In addition, the prediction model structures and training results for different loads and different sea states are shown in Tables 1 to 3. The results in Tables 1 to 3 show that the number of nodes in the hidden layer required for the neural network increases when the load is higher or the wave level is higher. At the same time, the actual average and maximum errors of the neural network predictions increase with higher loads and higher wave levels. In addition, when the NARX neural network predicts the tension compensation value under different sea conditions with different loads, the small tension compensation makes the prediction accuracy poor. While the prediction effect is better when the tension compensation value is larger. Finally, the prediction accuracy of the NARX neural network can reach more than 96.1% under different loads and different sea conditions.

Table 1.

Prediction error of NARX neural network under 300 kg load.
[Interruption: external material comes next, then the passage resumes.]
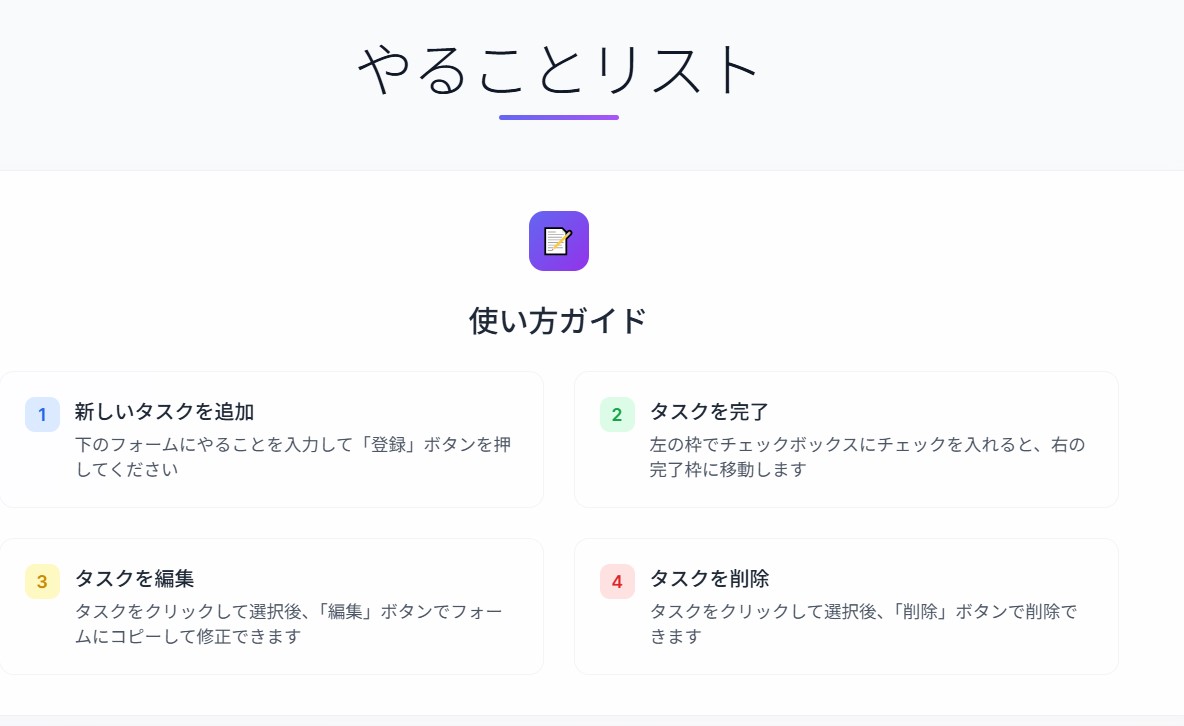Click the 新しいタスクを追加 card
The height and width of the screenshot is (726, 1184).
coord(272,438)
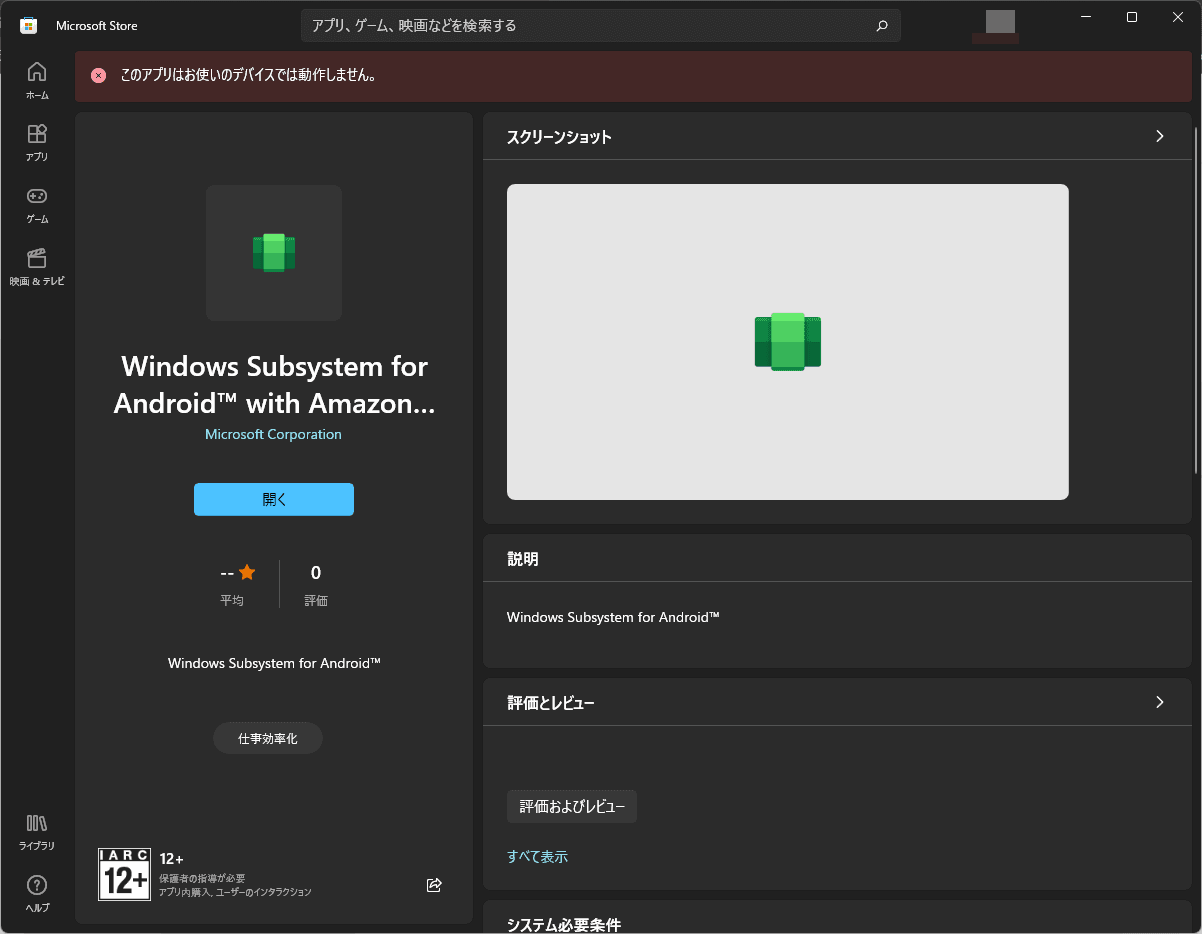Open the Help icon in sidebar

[37, 885]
Load	H/m	Hidden layer	Delay order	Average error (N)	Maximum error (N)	Mean square error (N)	Prediction accuracy (%)
300 kg	0.5	10	5	0.99	2.86	4.05 × 10⁻⁷	96.1
	1	12	5	1.16	3.71	3.31 × 10⁻⁷	96.7
	2	14	5	1.20	4.13	1.23 × 10⁻⁷	97.6
	3.5	15	6	1.61	5.05	1.19 ×10⁻⁷	98.0

Table 2.

Prediction error of NARX neural network under 500 kg load.
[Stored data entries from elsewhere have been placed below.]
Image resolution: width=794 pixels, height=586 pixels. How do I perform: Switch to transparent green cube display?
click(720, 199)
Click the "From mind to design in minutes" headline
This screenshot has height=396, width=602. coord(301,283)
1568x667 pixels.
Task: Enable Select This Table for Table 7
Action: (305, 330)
Load	H/m	Hidden layer	Delay order	Average error (N)	Maximum error (N)	Mean square error (N)	Prediction accuracy (%)
500 kg	0.5	12	5	1.29	2.80	9.59 × 10⁻⁸	96.3
	1	14	6	1.30	2.83	6.07 × 10⁻⁸	98.3
	2	15	6	1.43	4.90	5.17 × 10⁻⁸	98.7
	3.5	17	6	1.54	6.20	3.08 × 10⁻⁷	98.8

Table 3.

Prediction error of NARX neural network under 500 kg load.

Load	H/m	Hidden layer	Delay order	Average error (N)	Maximum error (N)	Mean square error (N)	Prediction accuracy (%)
800 kg	0.5	12	6	1.22	4.00	8.95 × 10⁻⁸	97.1
	1	13	6	1.28	6.31	4.72 × 10⁻⁷	98.1
	2	15	7	1.41	6.81	3.06 × 10⁻⁷	98.9
	3.5	16	7	1.60	7.55	1.28 × 10⁻⁷	99.6

Electric drive ocean traction winch cable constant tension control system to establish

Establish the block diagram of the constant tension control system of traction winch, as shown in Figure 7. First, we set the same tension input value as the load while using the ship heave displacement data as the NARX neural network model input for predicting the tension compensation value. Then, the prediction value for cable tension compensation is used as the disturbance amount of the system. The controller uses PID control, fuzzy PID control, and BP fuzzy neural network PID control. Second, the torque output from the traction winch is used as the tension output of the system. The tension control effect is determined by observing the tension change of the cable under the constant tension control of the traction winch cable. Furthermore, to find out the optimal control strategy among these three controls, NARX neural network plus PID control, NARX neural network plus fuzzy PID control, and NARX neural network plus BP fuzzy neural network PID control are used to control the constant tension of the traction winch cable. In addition, some parameters of the traction winch are shown in Table 4.

Figure 7.

Block diagram of the traction winch control system.

Table 4.

Electric drive traction winch operating parameters.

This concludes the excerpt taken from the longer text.